#### Problem details
Make an exact copy of the lines from the one containing "e-mail (987, 287)" to the end of the records below, and leave out everything else.

#### Raw data
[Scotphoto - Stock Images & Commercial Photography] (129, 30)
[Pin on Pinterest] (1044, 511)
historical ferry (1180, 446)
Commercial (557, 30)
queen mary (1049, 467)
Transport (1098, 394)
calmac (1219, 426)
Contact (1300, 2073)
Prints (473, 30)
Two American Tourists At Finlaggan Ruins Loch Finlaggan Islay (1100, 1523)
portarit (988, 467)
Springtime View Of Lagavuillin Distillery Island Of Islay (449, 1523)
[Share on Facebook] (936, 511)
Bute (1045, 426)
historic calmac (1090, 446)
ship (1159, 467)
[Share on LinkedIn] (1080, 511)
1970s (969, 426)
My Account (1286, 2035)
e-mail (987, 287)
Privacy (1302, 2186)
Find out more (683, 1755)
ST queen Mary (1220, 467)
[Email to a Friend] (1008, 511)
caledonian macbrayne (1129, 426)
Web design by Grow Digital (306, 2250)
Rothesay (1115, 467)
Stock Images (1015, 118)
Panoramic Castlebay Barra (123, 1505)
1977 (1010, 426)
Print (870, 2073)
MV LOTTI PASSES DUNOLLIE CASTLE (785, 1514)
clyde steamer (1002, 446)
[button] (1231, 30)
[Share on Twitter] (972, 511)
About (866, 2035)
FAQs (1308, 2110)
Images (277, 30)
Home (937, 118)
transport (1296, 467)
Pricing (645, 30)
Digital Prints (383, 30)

#### Task output
e-mail (987, 287)
Privacy (1302, 2186)
Find out more (683, 1755)
ST queen Mary (1220, 467)
[Email to a Friend] (1008, 511)
caledonian macbrayne (1129, 426)
Web design by Grow Digital (306, 2250)
Rothesay (1115, 467)
Stock Images (1015, 118)
Panoramic Castlebay Barra (123, 1505)
1977 (1010, 426)
Print (870, 2073)
MV LOTTI PASSES DUNOLLIE CASTLE (785, 1514)
clyde steamer (1002, 446)
[button] (1231, 30)
[Share on Twitter] (972, 511)
About (866, 2035)
FAQs (1308, 2110)
Images (277, 30)
Home (937, 118)
transport (1296, 467)
Pricing (645, 30)
Digital Prints (383, 30)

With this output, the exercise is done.